Video game guns...

Old NES systems sometimes have this little gun you an hook up to the controller port…you can play games on it, like Duck Hunt, by aiming the gun at the screen & pulling the trigger. There’s also the SuperScope for the SNES, which works the same way, and some other ones…
I’ve seen these things for years, but I still have no idea how they work! How the heck does the TV screen CRT pick up input signals from the gun!?!? That makes no sense! And, furthermore, how the heck does the Nintendo take control of the TV to make it do that!?!?!

The TV cannot pick up signals from the gun. The gun, on the other hand, can pick up signals from the TV.


peas on earth

You’ve got it backwards. The CRT isn’t picking up the signal from the gun (except indirectly); the gun is picking up the signal from the TV.

The video game unit knows what it’s sending to the display. It therefore knows exactly where the electron beam will be striking at any given time, and by knowing when the gun detects the beam, the console can figure out what part of the screen the gun must have been pointed at.

Ha ha. So the target is actually “shooting” the gun. That aught to take the wind out of some gamers sails. :slight_smile:
Peace,
mangeorge


Work like you don’t need the money…
Love like you’ve never been hurt…
Dance like nobody’s watching! …(Paraphrased)

Im sure I saw Cecil answer this one before, I hope its in the archives.

After far to much Duck Hunt during my formative years, this is the theory I came up with:

  1. Pull the trigger on the gun
  2. The NES draws a square 'round the ducks, for about a frame (watch carefully, you’ll see it)
  3. The gun sends back what color it saw
  4. If the color was the same as the color around a duck, you got a hit.

I assume these guns aren’t real accurate measuring devices, and only detect one color, rather than a grid of colors. Otherwise, you’d have to focus the gun, and the NES would have to do some computer vision stuff to match what the gun saw against whats on the TV, which is just WAY to much to ask it to do.

It’s the same principle as a “light pen”, which used to be used before mouses, trackballs, etc. They’ve pretty much disappeared because of the physical strain of holding the “pen” up to the screen, but in the 60’s and early 70’s they were the latest thing in user-friendly design.


John W. Kennedy
“Compact is becoming contract; man only earns and pays.”
– Charles Williams

So if I found a wall that was the same color as the color that’s supposed to make the duck die, and I shot the gun at it repeatedly, would I be able to cheat? And also, what about black & white TVs? Does it work on those?

Well, the flash you see on the screen was, as i recall, pretty much white. So i suppose it could also work not by color but by timing. Which could also make the guns work on B&W TVs.

So it could flash all the ducks white, and then measure the time from the beginning of the frame to when the gun saw the flash. Then it could figure out where the electron beam was at that time.

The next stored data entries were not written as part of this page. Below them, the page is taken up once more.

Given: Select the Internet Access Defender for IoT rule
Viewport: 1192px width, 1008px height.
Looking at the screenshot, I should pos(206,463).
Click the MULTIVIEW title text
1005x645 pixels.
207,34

So how do those light pens work? I would guess they have to allow you to pick any pixel on the screen, regardless of its color, and without flashing anything (having the screen flash white while I’m dragging my pen across the screen would suck)

Trivia regarding to the Nintendo light guns and color- for the Super Nintendo the gun was called the Super Scope and looked like a big honking bazooka. The major flaw that no one at Nintendo noticed is that the gun did not recognize the color red- after realizing it, games from that point on could not have targets that used the color red. This pretty much doomed the Super Scope (I can only recall 2 games that even used it).

from www.ask.com:
Light guns work in the same way as light pens. On your typical tv set the electron gun (in the
CRT) scans across the screen (phospor) one line at a time. It starts at the upper left corner of the
screen then draws going to the right. When it gets to the right the electron gun turns off goes
down one line and turns on and draws the next line. It does this until it gets to the bottom of the
screen. Where it goes back to the top and starts over again. These are called raster lines.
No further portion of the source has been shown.